Written by Eric van Wijhe – September 28, 2017
Recently I was reading the Gartner five competency model that points out what capabilities customer facing technology must cover for the future. The five competencies are:
- Data: The core and basis of every data driven organisation. The more details in the data, the higher the value and potential of the entire stack.
- Intelligence: Data without intelligence has no value. Intelligence provides the necessary insights to define how to plan, predict and manage the entire customer journey.
- Platforms: With an agile, flexible and manageable platform, the CX solution can be integrated fast and needless. This enhances rapid adoption and usage in a company.
- User roles: Admins, external users, internal users, management. All the different interactions and information feeds to and request from the CX system needs a secure and yet customizable user role matrix.
- Content: Users of the CX system must be able to:
- Present the relevant content
- To the right customer
- Via the appropriate channel
- At the right moment
So far so good, every single competency make perfect sense and technology providers should strive to offer an integrated and fully connected system to companies that have customer experience in their strategy.
My point of view
From my point of view, companies nowadays already have quite some choice to buy expensive integrated systems from big enterprise vendors that are able to cover all competencies. Also I see less expensive systems that can cover maybe not all competencies, but at least some of them. Furthermore some applications are really good in a specific kind of competency (best of breed) and build up a great track record and user base. So that’s the playfield of companies that are in the market to enhance the customer experience factor for their customers. It is not an easy thing, I see companies taking lots of effort to even take small steps.

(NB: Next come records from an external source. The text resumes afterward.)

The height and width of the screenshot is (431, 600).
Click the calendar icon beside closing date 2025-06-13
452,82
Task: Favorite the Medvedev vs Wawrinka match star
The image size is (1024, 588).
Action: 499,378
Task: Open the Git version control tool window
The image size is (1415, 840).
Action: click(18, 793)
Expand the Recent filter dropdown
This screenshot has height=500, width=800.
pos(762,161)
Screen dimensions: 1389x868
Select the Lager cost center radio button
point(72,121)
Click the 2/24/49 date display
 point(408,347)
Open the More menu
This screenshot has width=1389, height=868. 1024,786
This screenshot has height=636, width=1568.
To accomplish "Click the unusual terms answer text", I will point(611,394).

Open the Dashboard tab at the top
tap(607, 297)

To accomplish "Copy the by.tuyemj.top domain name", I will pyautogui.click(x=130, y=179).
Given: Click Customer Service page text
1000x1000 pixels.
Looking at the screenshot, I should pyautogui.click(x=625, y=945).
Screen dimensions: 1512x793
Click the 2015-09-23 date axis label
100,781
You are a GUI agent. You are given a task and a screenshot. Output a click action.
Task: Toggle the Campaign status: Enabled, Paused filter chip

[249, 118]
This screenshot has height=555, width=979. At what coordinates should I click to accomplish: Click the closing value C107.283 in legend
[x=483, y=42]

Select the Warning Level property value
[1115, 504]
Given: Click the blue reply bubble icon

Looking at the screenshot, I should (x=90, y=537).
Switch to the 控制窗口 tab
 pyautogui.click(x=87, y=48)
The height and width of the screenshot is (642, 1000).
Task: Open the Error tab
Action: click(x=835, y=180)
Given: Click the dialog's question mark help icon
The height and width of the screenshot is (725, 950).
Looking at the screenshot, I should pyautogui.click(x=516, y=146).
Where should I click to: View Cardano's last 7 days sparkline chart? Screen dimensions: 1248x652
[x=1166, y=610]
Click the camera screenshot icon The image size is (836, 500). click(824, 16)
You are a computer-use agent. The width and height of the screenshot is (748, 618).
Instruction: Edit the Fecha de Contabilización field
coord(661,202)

Therefore I advise companies to start by reviewing their CX development journey to grow into doing business driven by data. This journey can be divided into the following four phases:
- Descriptive: What happened? Companies that don’t have the ability to get and integrate data from all (sales) channels to build a broad view of their business are in this phase. It takes a lot of effort to get some insights afterwards, and then only to see what happened.
- Diagnostic: Why did it happen? Companies with a multi-channel approach and who are able to relate events together. However to get an integrated view of their business over all channels can only be done after intensive (manual)
- Predictive: What will happen? Companies with an omni-channel approach of the customers and with an integrated view across the company on the business.
- Prescriptive: How can I make it happen? Fully proactive, automated Artificial Intelligence and with a cross silo real time view of the business enabling fully data driven interaction with their customers.
Most of the larger companies in NL with multiple sales channels are currently positioned between phase 2 and 3. Some big enterprises have the opportunity to invest heavily into technology & organisation and are positioned around phase 3. Very few companies entered the state of phase 4 where Artificial Intelligence is fully automated making the call how companies are interacting with all their customers.
I advise companies to review what phase they are in and, depending what their target phase and timeline for the future are, take controlled steps on the CX development ladder. In this agile growing scenario, it’s important to pay attention to the following:
- Choose a trusted partner with the right skills and experience
- Always stay in control of your data
- Avoid a technology lock-in
- Stay the director of your own CX journey
In the end the customer experience development journey is one that defines the future of your company. How are you dealing with this?